Two days earlier the local scouts arrived at the Sea Base. They paddled kayaks and war canoes (two canoes rigged together to seat up to eight) for almost three hours in the Atlantic Ocean, said Dave Marten, a Scout leader. The Scouts eventually arrived at Big Munson Island, over 100 acres that's pristine and in its natural state.

The Scouts brought their own food and shelter to the island. They also went out on the reefs. "That's where you snorkel," Dachel said. They went shark fishing from the docks and were supposed to leave there Wednesday morning for deep-sea fishing.

The Scouts were surprised to learn that they would be heading to the Mainland for a drive to Miami, instead.
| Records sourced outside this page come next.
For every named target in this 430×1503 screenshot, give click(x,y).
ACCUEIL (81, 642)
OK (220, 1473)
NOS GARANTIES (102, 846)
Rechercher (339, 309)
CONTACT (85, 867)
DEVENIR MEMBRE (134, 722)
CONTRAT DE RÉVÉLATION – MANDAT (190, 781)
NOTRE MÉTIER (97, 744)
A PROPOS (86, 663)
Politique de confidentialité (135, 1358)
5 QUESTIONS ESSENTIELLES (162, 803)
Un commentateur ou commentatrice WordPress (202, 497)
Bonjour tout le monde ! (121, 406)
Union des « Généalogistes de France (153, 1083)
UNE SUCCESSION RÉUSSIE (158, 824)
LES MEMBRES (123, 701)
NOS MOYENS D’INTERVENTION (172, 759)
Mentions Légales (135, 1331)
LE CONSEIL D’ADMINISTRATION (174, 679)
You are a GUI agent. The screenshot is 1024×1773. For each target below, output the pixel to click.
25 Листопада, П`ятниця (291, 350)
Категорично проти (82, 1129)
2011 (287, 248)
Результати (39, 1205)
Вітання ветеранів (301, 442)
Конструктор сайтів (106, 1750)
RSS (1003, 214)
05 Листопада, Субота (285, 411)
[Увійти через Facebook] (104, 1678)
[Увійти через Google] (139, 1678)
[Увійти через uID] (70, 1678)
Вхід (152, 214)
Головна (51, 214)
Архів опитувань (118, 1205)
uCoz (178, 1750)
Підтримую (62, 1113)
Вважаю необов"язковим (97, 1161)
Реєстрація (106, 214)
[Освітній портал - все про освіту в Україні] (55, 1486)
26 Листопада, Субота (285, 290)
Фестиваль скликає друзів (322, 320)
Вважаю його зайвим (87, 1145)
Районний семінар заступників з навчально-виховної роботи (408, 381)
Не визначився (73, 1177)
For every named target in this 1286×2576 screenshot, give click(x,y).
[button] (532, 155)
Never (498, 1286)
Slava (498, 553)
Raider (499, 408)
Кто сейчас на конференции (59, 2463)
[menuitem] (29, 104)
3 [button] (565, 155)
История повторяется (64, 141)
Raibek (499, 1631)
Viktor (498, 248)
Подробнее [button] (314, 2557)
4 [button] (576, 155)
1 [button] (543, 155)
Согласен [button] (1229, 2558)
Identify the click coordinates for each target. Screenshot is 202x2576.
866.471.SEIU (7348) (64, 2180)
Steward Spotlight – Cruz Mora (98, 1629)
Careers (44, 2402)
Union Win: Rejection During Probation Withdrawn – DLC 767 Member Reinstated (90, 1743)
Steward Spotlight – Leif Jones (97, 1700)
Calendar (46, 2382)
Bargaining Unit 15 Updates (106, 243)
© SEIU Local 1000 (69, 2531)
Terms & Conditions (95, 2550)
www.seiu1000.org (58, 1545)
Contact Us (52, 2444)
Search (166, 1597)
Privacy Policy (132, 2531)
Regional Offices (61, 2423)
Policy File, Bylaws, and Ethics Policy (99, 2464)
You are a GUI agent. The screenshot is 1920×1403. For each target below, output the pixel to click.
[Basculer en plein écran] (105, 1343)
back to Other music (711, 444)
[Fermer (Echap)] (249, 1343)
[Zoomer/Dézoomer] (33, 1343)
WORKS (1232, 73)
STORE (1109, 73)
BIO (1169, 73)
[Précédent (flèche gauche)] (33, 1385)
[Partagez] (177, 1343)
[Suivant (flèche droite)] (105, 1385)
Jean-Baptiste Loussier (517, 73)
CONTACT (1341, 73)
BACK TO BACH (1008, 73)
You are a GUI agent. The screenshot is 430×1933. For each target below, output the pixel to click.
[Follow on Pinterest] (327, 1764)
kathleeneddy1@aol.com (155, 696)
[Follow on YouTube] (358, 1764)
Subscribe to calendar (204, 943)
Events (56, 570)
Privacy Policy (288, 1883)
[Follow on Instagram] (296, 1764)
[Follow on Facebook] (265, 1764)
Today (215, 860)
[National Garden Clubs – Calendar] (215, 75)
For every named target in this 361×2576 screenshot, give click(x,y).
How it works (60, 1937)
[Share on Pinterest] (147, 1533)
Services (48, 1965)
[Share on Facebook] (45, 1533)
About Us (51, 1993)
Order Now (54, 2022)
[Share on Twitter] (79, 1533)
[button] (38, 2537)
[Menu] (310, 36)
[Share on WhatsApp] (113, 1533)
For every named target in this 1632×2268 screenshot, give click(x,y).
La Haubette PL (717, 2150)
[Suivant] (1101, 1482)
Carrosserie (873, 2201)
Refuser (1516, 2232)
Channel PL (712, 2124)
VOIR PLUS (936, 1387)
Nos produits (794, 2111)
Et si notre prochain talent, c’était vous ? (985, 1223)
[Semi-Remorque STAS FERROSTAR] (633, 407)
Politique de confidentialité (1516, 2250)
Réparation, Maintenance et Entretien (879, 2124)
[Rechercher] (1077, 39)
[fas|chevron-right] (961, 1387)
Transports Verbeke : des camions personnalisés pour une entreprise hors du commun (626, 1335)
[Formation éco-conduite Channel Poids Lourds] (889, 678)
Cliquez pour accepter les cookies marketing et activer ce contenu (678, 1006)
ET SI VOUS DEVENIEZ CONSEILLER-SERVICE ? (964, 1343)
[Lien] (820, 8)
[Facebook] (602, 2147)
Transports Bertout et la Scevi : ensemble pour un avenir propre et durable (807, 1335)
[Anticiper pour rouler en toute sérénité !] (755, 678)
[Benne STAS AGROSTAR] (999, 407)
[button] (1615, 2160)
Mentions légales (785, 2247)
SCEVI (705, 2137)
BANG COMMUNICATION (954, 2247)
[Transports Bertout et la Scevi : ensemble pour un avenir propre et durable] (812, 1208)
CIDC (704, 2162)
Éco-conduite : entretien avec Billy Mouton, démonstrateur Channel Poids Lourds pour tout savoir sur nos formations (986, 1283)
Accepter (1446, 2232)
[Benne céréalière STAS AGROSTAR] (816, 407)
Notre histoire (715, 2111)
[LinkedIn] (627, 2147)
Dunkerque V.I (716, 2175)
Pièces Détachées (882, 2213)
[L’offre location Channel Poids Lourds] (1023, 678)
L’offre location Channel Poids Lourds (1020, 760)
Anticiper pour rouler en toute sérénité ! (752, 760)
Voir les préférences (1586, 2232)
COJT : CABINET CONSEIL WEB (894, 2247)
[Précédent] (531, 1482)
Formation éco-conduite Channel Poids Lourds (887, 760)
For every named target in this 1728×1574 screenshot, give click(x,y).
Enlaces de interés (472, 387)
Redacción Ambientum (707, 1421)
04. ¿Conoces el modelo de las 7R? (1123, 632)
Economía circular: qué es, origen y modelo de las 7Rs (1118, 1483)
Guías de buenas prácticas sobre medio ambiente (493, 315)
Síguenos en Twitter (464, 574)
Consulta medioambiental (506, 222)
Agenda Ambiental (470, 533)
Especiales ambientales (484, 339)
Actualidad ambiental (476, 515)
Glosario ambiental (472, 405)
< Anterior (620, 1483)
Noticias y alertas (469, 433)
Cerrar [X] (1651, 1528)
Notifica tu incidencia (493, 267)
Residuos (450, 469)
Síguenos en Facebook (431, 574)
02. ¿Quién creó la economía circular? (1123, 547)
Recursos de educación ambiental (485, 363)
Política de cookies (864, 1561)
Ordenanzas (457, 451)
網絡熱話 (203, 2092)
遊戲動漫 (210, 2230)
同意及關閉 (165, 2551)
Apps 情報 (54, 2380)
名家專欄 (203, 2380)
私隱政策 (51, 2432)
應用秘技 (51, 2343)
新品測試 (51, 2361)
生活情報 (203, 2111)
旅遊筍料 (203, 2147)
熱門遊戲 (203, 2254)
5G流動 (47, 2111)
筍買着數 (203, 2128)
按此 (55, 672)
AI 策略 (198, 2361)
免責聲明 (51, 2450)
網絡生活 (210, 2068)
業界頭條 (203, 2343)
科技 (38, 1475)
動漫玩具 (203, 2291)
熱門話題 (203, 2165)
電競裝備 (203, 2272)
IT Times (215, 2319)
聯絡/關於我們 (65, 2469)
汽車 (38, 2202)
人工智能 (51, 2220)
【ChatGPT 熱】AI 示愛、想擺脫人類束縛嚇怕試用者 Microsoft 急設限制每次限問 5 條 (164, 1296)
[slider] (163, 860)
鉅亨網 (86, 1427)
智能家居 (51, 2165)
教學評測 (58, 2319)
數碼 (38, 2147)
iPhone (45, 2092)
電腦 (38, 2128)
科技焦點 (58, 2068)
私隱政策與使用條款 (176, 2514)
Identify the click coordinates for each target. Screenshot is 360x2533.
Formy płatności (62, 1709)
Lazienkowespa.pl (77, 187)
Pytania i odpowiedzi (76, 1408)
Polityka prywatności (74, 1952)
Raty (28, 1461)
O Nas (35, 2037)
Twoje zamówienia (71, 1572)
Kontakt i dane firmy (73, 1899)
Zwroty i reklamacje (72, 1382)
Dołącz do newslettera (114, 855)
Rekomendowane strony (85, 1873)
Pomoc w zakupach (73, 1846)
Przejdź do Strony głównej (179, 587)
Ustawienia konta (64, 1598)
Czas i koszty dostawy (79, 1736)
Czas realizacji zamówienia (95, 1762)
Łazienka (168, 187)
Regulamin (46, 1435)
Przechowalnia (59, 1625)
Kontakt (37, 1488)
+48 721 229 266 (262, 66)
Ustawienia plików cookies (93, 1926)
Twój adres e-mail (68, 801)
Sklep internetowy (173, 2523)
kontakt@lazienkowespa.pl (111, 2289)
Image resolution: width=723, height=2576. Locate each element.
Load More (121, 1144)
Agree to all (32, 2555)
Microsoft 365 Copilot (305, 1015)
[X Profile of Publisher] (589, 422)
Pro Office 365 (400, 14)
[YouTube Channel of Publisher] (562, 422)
"It was nice and sunny on the island, and really hot, so we thought they were joking when they told us," said Adam Kern, a Scout who was accompanied on the trip with his father, Al Kern.

"We had been on the island and weren't even aware that there was a hurricane. We knew there had been an (storm called) Alex, so when they told us we were in the path of Hurricane Charley we wondered had happened to the 'B'," Gilbert added, referring to Tropical Storm Bonnie, which was passing over Florida's west coast at about the same time.

But the sense of urgency regarding the evacuation convinced the Scouts it was a reality.

"I was really surprised by the suddenness," Gilbert said.

The Scouts were packed up all their supplies and loaded them on rafts, Marten said. The boys were then asked to dismantle the whole camp before heading to shore.

"We were asked to take everything that wasn't planted in the ground," Marten said.

That included tents and picnic tables, which the boys loaded onto big boats, he said.

"The boys worked hard, and never complained," Marten said. "When we told them we had to get going, they stayed very calm and were supportive."

And not even for a minute were the boys scared, Adam Kern said.

"We were too busy to be scared because we had to go so quickly and had to make sure everything was done so we could leave," he said.

The scouts scrambled once the decision to evacuate was given. It took about 1 1/2 hours to pack up everything into the boats. "We had to paddle back," Tom Dachel said, and that took another two hours.

They paddled back with an added incentive, Adam said.

"We all wanted to take showers," he said.

Fortunately the boys were able to avoid a big crash by a jackknifed truck that caused a huge backup of traffic on one of the few roads out of the Keys. They made it to Miami by Wednesday night and flew to Dallas on Thursday. From Dallas, they flew to the Twin Cities and returned to Chippewa Falls on Thursday night.

Dachel said the Scouts were disappointed their stay was cut short but understood why it had to happen. He said the Sea Base told the scouts if they would pay the cost of air fare they can return next year for a full week.

"If another hurricane doesn't come," Dachel added.

Gilbert and the adult leaders were also disappointed to see the trip end prematurely.

"It was supposed to be a high-adventure trip that only older Scouts could go on. It was definitely that," he said.

Staff writer Rod Stetzer contributed to this report.